There was strong competition for the role of ‘Word Bank representative’ and ‘project consultant’: these prizes went to people from Urgewald and Friends of the Earth respectively. The job of ‘President of the Republic’ had to go to the representative of Oilwatch Africa; as the only academic present, I was landed with ‘local communities’. The least-desired job, which strangely enough was the ‘Northern NGO‘, ended up with someone from a Northern NGO.
The hectic and hilarious elaboration of the context and allocation of roles took up most of the time available, so we went into the meeting/dining room where our sudden audience was gathered with only the vaguest notion of what exactly was going to happen. Yet there were few nerves. It was as if we each felt that in the intensity of the preparation, we had created a shared vision out of our disparate experiences of one institution, and one process of ‘participatory disposession’ being played out globally.
As soon as the statements by the project backers started, and went on, and on, and seemed to be taking up the whole of the time available… when I realised I had too many warring interests to represent, and was unable to understand let alone express them all effectively…when the northern NGO was able only to make comments on policy… and the technocratic consultant dominated discussions with the agenda of his nodding paymasters… we knew where we were. With the vocal recognition of the audience, we had taken on characters and started to play out an archetypal scenario we all knew all too well.
Too soon (at least for me as ‘the locals’, hardly able to be heard among the eloquent techno-babble coming from the ‘podium’ – a dining table) the play was over, and it was time to face comments from the floor. As ever, they felt there could have been better co-ordination between key local community interests and the well-resourced but largely impotent Northern NGOs. More facts, figures and other resources could have been available to tackle the World Bank allies on their own ground. And perhaps most fundamentally, those opposing the project could have turned the meeting round, agreeing to participate only if it was held on their terms, on their ground, and according to a different vision of what development and conservation mean. How such a scenario might realistically be engineered is not something we got round to, but could perhaps usefully be explored through role-play given more time.
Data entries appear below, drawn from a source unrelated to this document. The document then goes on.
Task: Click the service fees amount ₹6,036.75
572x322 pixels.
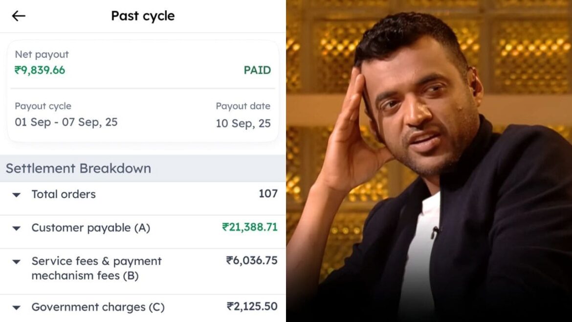Action: click(x=252, y=261)
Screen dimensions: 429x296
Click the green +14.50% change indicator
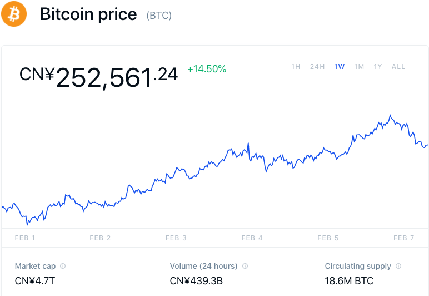pos(207,70)
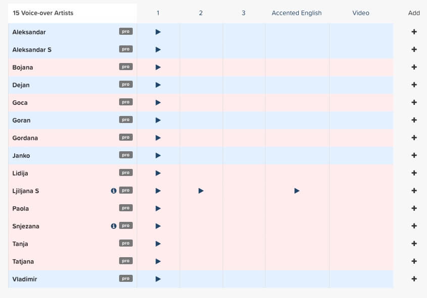This screenshot has height=298, width=427.
Task: Click the pro badge beside Tanja
Action: (x=126, y=244)
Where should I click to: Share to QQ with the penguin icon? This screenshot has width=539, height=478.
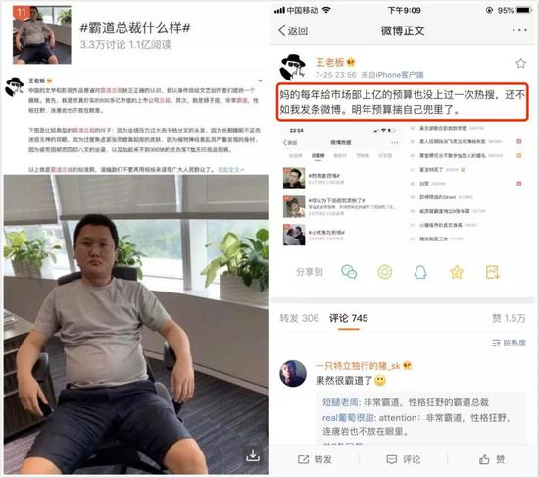pos(420,272)
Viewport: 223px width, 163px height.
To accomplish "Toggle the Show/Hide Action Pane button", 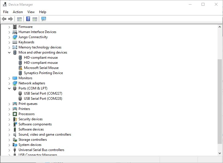I will click(35, 19).
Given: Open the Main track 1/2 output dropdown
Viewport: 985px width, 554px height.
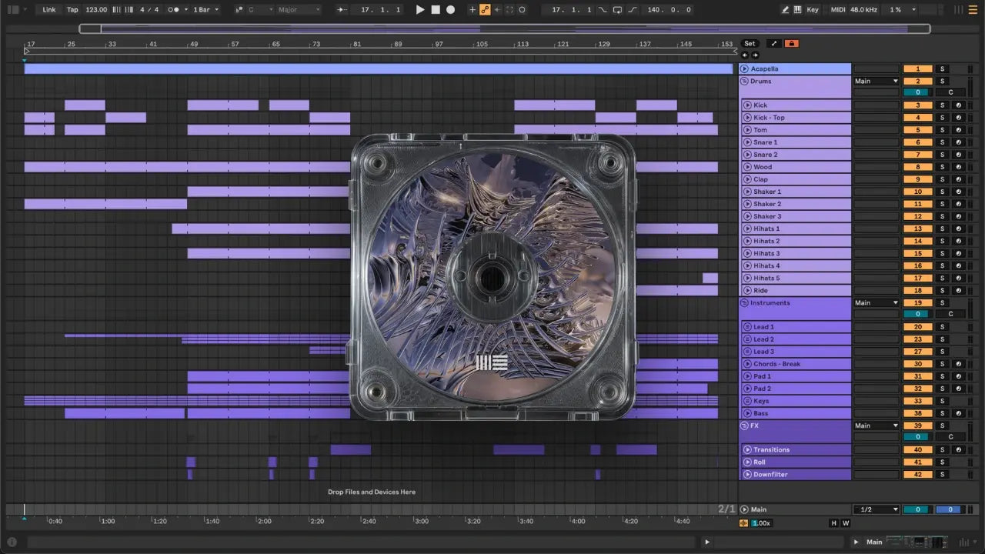Looking at the screenshot, I should pos(876,509).
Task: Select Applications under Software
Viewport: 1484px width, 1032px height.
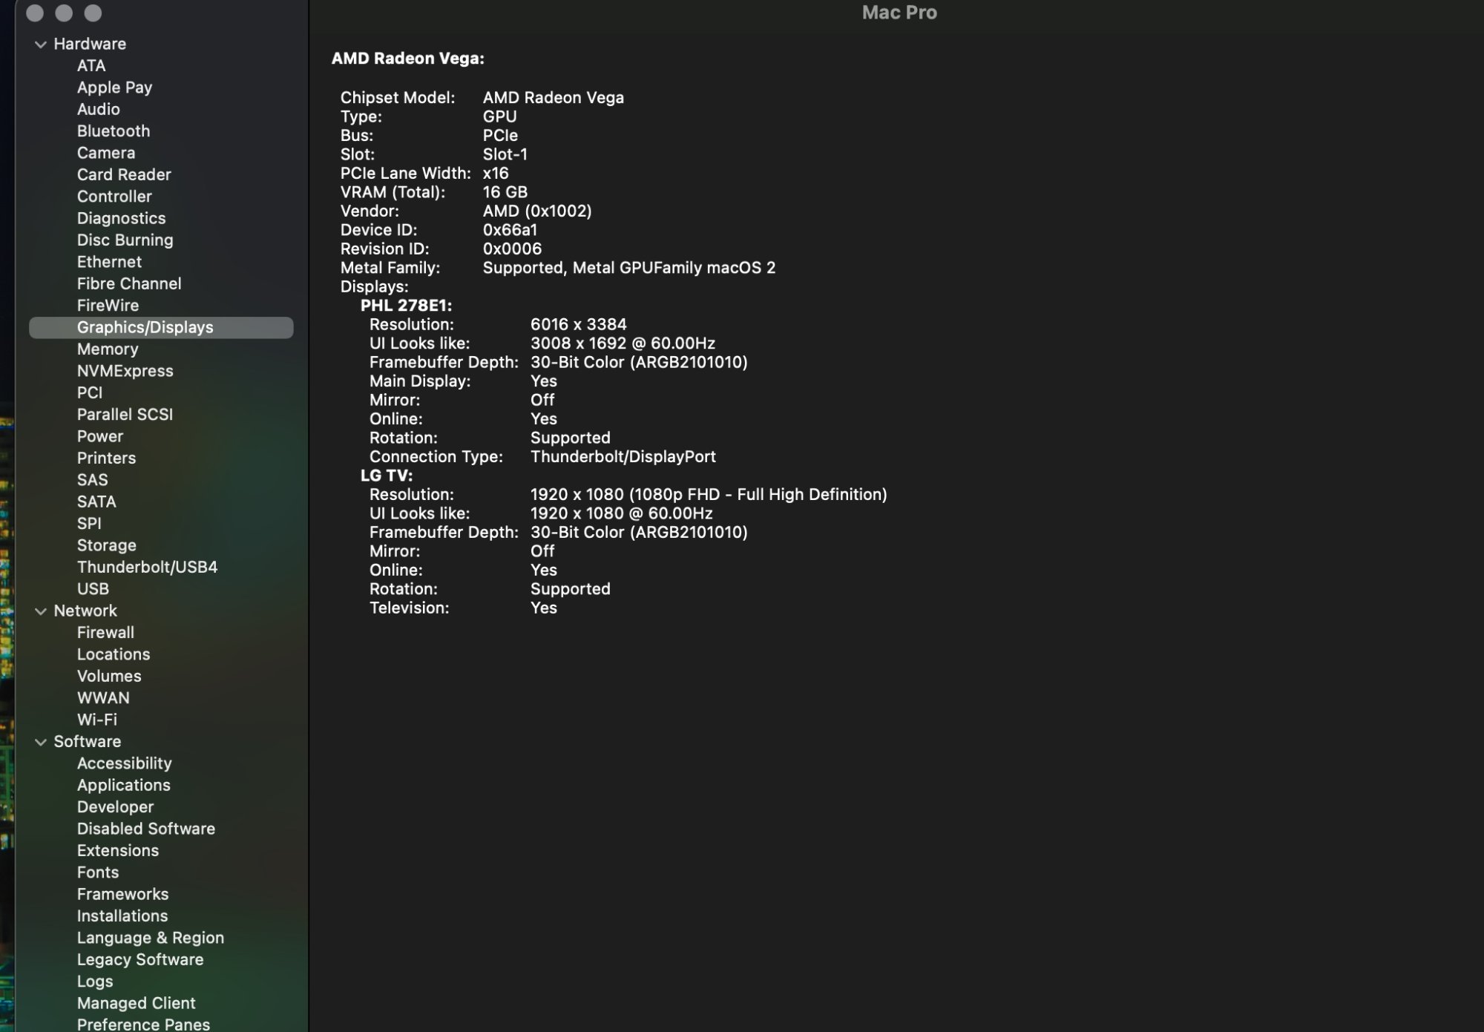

So while I had been reluctant to give up scarce meeting time for what seemed like a game, I think was not alone – among the participants at least – in finding the exercise both valuable and entertaining. With a mixture of (often unintentional) humour and bitter experience we five were able to draw out some of the personal, strategic and political issues arising from our diverse dealings with the World Bank’s way of thinking. The audience seemed to enjoy themselves and some may have learned something too. What long term effect the play may have is not yet known; but for the rest of the day at least a few of us actors had trouble abandoning our acting personalities.